» Directions for this task
Please rewrite the text on college substance use below, beginning at the words "If there’s one" and stopping after "support themselves financially.", with "party" substituted for "celebrate".

» Extracted text
☆ ☆ ☆ ☆ ☆
The Path to Normalization
Why did alcohol and drug use become such a prominent feature of college life?
“It’s kind of ironic for a country that had once banned alcohol to now have it be part of everything we do,” Greg Rocheleau, a doctoral student in the Bowling Green sociology department, as cited saying on an article for the college’s Falcon Media’s website. “If you think about it, we have alcohol at all different kinds of celebrations.”
If there’s one thing college students do a lot, it’s celebrate. Not for any reason in particular, either. College-age students are old enough to no longer be under the thumb of their parents, but many of them do not have to maintain full-time jobs and completely support themselves financially.
College students are mature enough to want to be adults — to want to do adult things such as drink alcohol — but in many cases they are not mature enough to engage in substance use in a responsible way. A 2002 essay titled “The Student Perspective on College Drinking” was published on the website collegedrinkingprevention.gov. A student in attendance at a National Institute on Alcohol Abuse and Alcoholism meeting said, “What we need to focus on is decision-making skills and maturity and responsibility in behavior when dealing with alcohol.”
Alcohol is not the only substance that is normalized on college campuses. Adderall, which is used to treat for Attention Deficit/Hyperactivity Disorder, is also quite popular when students attempt long study sessions or want to finish assignments. The Badger Herald, the student-run publication for the University of Wisconsin-Madison, quoted sophomore Lauren Van Hoof on the prevalence of stimulant use on campus. Van Hoof, who has a prescription for Adderall, relies on the drug to help her focus on schoolwork.
“When midterms and finals come around, Van Hoof said she sees an uptick in the amount of students asking her to illegally sell them her ADHD medication,” the article reads.
What Some Campuses Are Doing
According to a 2017 article in the Chicago Tribune, some schools have started “collegiate recovery programs” to help students who have a history of addiction or those who develop a substance use disorder during their college tenure. Transforming Youth Recovery, a non-profit program, has been leading the way in providing colleges grants to begin these sobriety-based initiatives. According to the group’s website, there were 162 colleges with collegiate recovery programs as of 2017.
These programs include mental health counseling, along with group meetings so that students can find peers who are struggling with similar issues. One-on-one support sessions and substance-free events and activities also are included, allowing teenagers and young adults who are in college the opportunity to enjoy the social aspects of college in a more supportive setting.
Some colleges have created on-campus housing situations for students who wish to live in an environment where alcohol is banned.
If you are in college or about to begin your freshman year and want to know if your college has a recovery program, contact the school administration. If the school does not have one, you can follow the advice of the website collegiaterecovery.org, which lists the following options of people to contact or on-campus places to go when seeking to begin a program:
- President’s office
- Dean of Students offices
- On-campus counseling and psychiatry offices
- Health and wellness groups
- Residential life leaders
- The Dean’s office
- Student Government
Do not be afraid to seek a sober life while in college. Living without drugs or alcohol while in college is possible, despite the culture that currently exists on most campuses. You are not alone, and there are likely many more at your school who desire a similar substance-free lifestyle.
☆ ☆ ☆ ☆ ☆
» Exercise data
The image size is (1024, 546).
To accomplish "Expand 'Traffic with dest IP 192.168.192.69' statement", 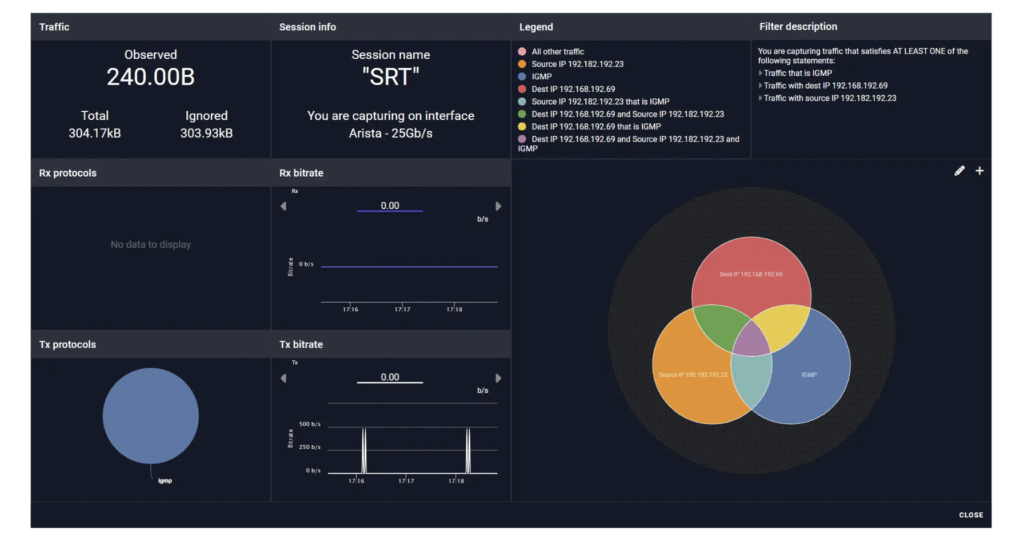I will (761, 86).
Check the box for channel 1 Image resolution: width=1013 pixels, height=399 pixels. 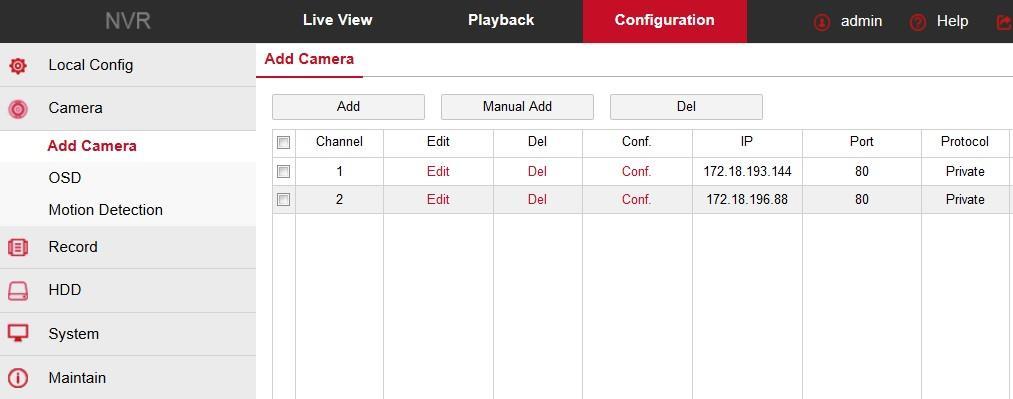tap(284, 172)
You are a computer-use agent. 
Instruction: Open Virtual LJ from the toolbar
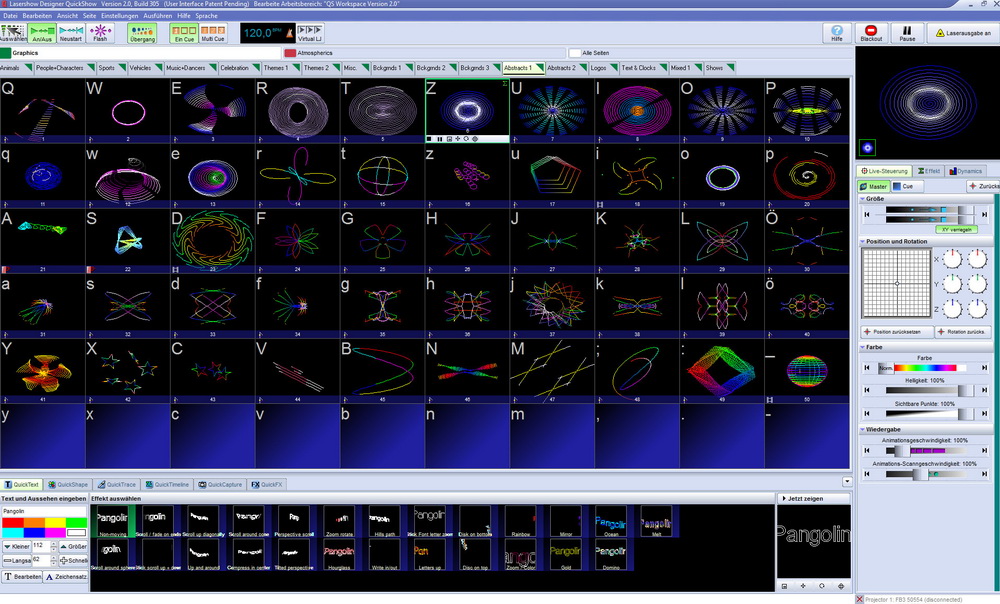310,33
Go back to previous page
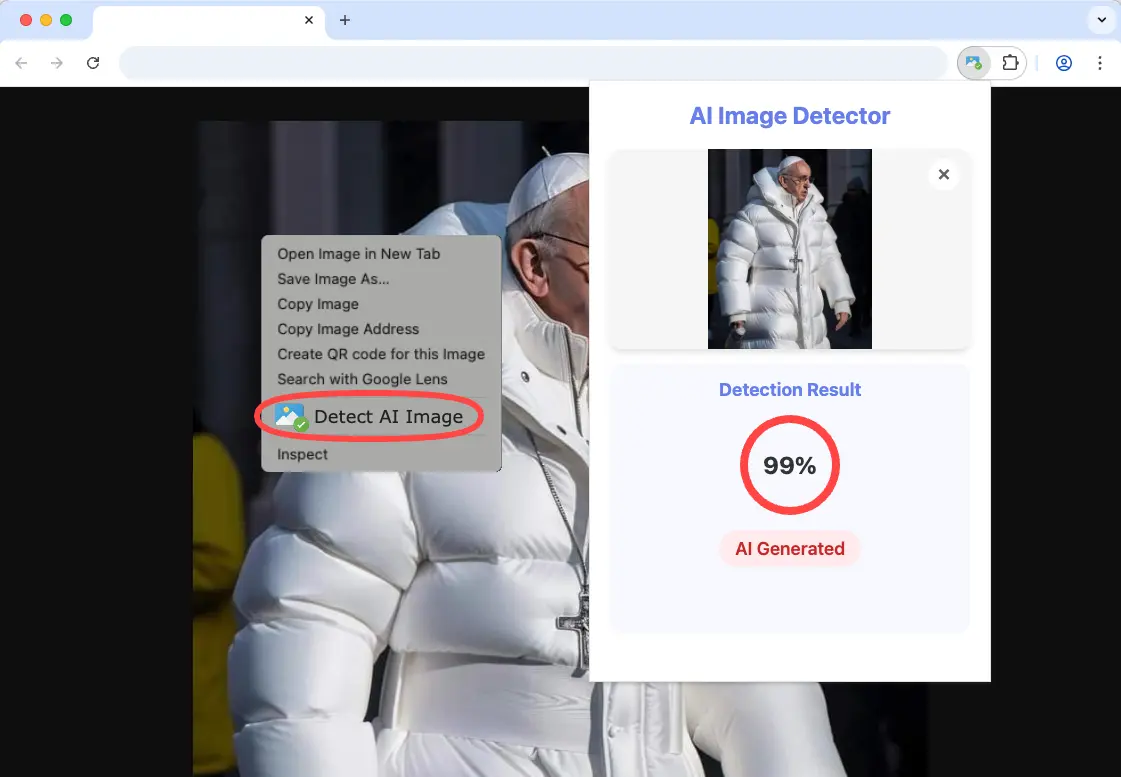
☆ ☆ ☆ ☆ ☆
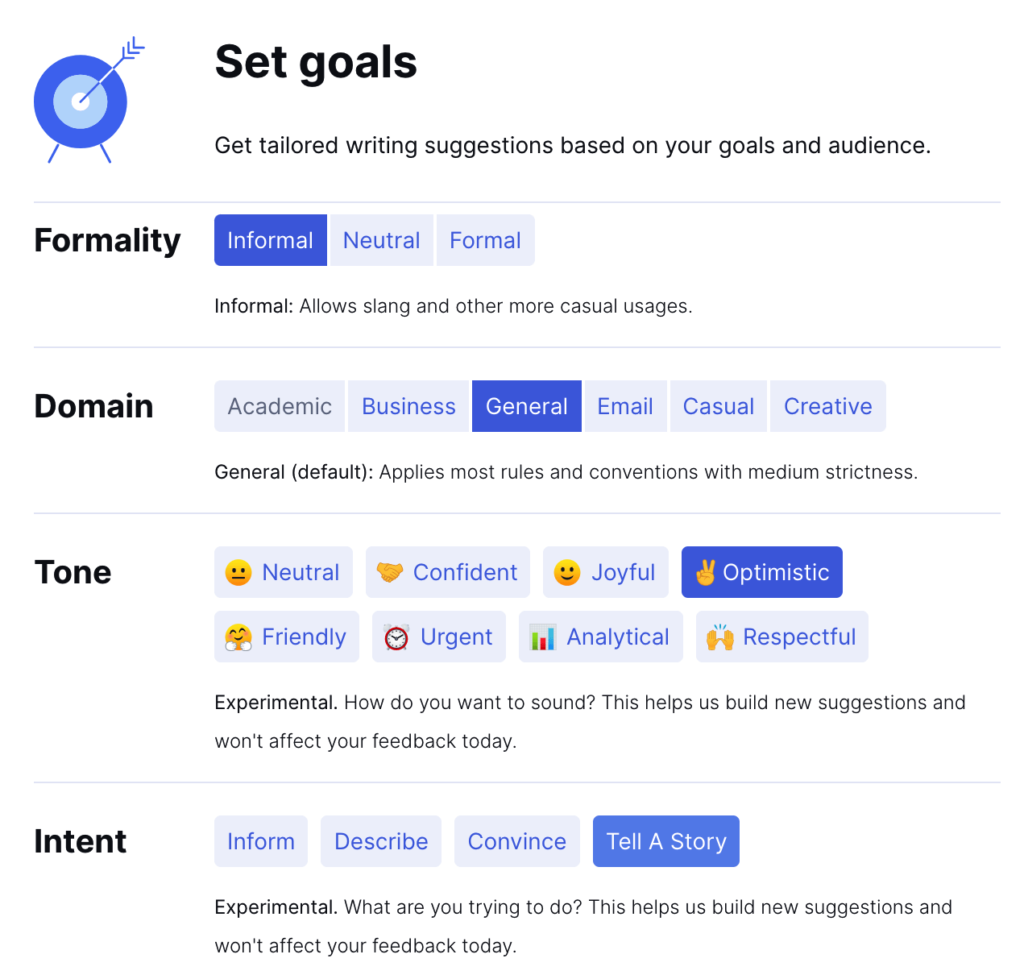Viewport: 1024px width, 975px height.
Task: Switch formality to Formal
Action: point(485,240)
☆ ☆ ☆ ☆ ☆
» Result of this exercise
If there’s one thing college students do a lot, it’s party. Not for any reason in particular, either. College-age students are old enough to no longer be under the thumb of their parents, but many of them do not have to maintain full-time jobs and completely support themselves financially.